Imagine life during your retirement years — free of work and free of kids. Now, it could be free of taxes. The Roth IRA has been around since 1997, allowing workers to invest after-tax income toward retirement. Contributions grow tax-free and are withdrawn tax-free after age 591/2. While the Roth IRA has provided an excellent vehicle for saving for retirement, its income restrictions and contribution limits have restricted its overall scope and impact.

Starting next month, workers will have an alternantive to the Roth IRA — the Roth 401(k). The Roth 401(k) is different from traditional 401(k) plans in that it will allow workers to save money for retirement after taxes have been paid, and you pay no taxes on that money when it is withdrawn in retirement. The Roth 401(k) has no income restrictions, and anyone whose employer offers the option can open one. Contributions will follow 401(k) rules, which are currently set at $15,000 in 2006, or $20,000 for those over the age of 50.

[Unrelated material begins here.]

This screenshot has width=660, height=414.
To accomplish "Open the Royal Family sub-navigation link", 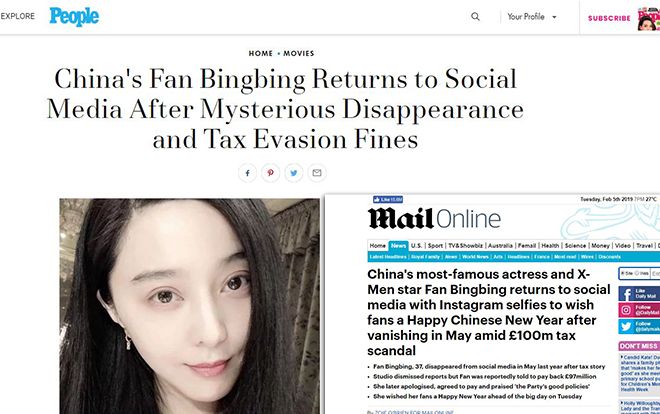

Which is better, pre-tax or post?

A 401(k) is an employer-sponsored benefit that allows an employee to have money withdrawn from his or her paycheck before taxes are taken out and put in a retirement savings plan. Employees receive an immediate tax deduction, and taxes are paid when the money is withdrawn at retirement when most people expect to be in a lower tax bracket.

With the Roth 401(k), contributions are made after taxes. As a result, the money that accumulates tax-free in the account can then be withdrawn tax-free. There is no automatic tax deduction while you are working and the tax savings in retirement can be substantial.

When trying to decide between the pre-tax 401(k) or the post-tax Roth 401(k), financial experts suggest asking yourself these two questions: What is my tax bracket now? What will it be when I retire?

“In general, this product makes sense for young, college-educated people at the beginning of their careers. They are typically in a 10% to 15% tax bracket with excellent earning potential, so that is the time to pay low taxes,” says Steve Utkus, director of the Vanguard Center for Retirement Research. Utkus also suggests that high earners and people with significant pre-tax savings take a look at this new product. “In that case, the Roth 401(k) provides the opportunity for tax diversification,” Utkus notes. “If all your retirement money is in pre-tax savings and taxes increase, you will have less money in retirement. But if some of your retirement savings are in a Roth 401(k), you will feel a whole lot better because you won’t have to pay taxes on the withdrawals.”

However, people who expect their income to be lower in retirement should stick with the traditional 401(k) for maximum tax savings. Employees have the option of contributing to both the pre-tax and post-tax versions of the 401(k) as long as the total contribution doesn’t exceed the annual limit. And if employees leave their jobs, they can roll over their investment into a Roth IRA with no penalty.